-- Begin --
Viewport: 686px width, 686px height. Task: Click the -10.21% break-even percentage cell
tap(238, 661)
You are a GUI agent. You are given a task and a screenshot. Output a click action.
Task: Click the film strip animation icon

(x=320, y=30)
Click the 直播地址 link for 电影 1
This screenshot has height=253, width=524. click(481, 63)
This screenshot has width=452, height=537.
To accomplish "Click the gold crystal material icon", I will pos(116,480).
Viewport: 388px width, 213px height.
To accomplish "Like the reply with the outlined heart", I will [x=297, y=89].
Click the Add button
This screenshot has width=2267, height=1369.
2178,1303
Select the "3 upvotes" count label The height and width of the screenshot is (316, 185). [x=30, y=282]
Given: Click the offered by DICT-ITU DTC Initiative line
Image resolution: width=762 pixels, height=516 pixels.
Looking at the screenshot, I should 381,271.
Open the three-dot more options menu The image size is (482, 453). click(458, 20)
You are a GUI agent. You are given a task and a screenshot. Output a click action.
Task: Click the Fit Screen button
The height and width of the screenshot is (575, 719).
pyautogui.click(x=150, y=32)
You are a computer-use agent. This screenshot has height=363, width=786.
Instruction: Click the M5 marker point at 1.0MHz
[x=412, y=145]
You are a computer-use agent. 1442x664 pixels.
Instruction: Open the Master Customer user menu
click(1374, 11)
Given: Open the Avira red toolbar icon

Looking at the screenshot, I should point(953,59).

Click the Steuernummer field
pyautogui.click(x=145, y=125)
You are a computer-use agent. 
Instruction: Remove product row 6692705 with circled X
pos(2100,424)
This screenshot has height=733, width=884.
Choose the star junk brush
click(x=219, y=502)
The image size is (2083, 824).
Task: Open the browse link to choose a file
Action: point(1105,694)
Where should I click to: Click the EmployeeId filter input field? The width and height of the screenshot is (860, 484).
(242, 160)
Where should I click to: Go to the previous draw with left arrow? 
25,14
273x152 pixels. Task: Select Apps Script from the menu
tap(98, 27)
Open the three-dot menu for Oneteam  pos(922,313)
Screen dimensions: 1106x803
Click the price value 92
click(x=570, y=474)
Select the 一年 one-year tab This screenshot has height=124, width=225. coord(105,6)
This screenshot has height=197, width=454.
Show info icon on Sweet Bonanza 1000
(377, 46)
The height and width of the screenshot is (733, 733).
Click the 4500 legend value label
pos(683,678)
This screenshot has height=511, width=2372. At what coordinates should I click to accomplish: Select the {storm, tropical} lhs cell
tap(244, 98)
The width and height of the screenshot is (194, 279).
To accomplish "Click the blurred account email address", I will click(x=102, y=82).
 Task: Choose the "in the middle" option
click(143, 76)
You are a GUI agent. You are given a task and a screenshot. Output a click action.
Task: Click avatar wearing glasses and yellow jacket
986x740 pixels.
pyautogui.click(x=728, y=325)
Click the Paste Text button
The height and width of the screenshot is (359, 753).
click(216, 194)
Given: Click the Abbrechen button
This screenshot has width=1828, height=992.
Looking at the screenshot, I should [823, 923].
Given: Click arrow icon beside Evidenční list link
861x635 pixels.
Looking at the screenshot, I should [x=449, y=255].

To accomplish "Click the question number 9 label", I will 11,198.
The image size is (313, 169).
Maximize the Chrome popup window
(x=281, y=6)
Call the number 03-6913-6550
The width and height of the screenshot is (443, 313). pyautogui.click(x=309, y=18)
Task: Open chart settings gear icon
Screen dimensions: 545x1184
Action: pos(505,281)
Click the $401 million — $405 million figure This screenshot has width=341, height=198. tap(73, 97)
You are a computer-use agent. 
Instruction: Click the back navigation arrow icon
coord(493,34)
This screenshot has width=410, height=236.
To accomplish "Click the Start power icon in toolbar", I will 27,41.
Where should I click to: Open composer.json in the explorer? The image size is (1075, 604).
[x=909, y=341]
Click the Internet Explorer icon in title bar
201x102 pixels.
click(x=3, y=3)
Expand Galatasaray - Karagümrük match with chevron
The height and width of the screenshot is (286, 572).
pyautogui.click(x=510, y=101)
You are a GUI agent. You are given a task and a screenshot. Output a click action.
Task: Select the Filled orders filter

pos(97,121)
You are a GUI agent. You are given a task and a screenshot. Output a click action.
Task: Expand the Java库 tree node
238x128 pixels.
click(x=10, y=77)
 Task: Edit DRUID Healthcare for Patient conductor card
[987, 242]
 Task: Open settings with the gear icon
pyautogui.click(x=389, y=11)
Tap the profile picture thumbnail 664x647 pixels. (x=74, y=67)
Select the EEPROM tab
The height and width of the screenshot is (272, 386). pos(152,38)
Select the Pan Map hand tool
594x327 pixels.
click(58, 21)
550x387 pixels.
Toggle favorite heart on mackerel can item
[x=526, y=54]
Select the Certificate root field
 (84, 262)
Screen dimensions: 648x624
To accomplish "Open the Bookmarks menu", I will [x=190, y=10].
-- End --
▶ GOAL
In the records, from the line holding "Screen dimensions: 648x624" through the end of the records, inclusive, substitute "History" for "Bookmarks" and give back only those lines, with everything else unchanged.

▶ EXERCISE RESPONSE
Screen dimensions: 648x624
To accomplish "Open the History menu", I will [x=190, y=10].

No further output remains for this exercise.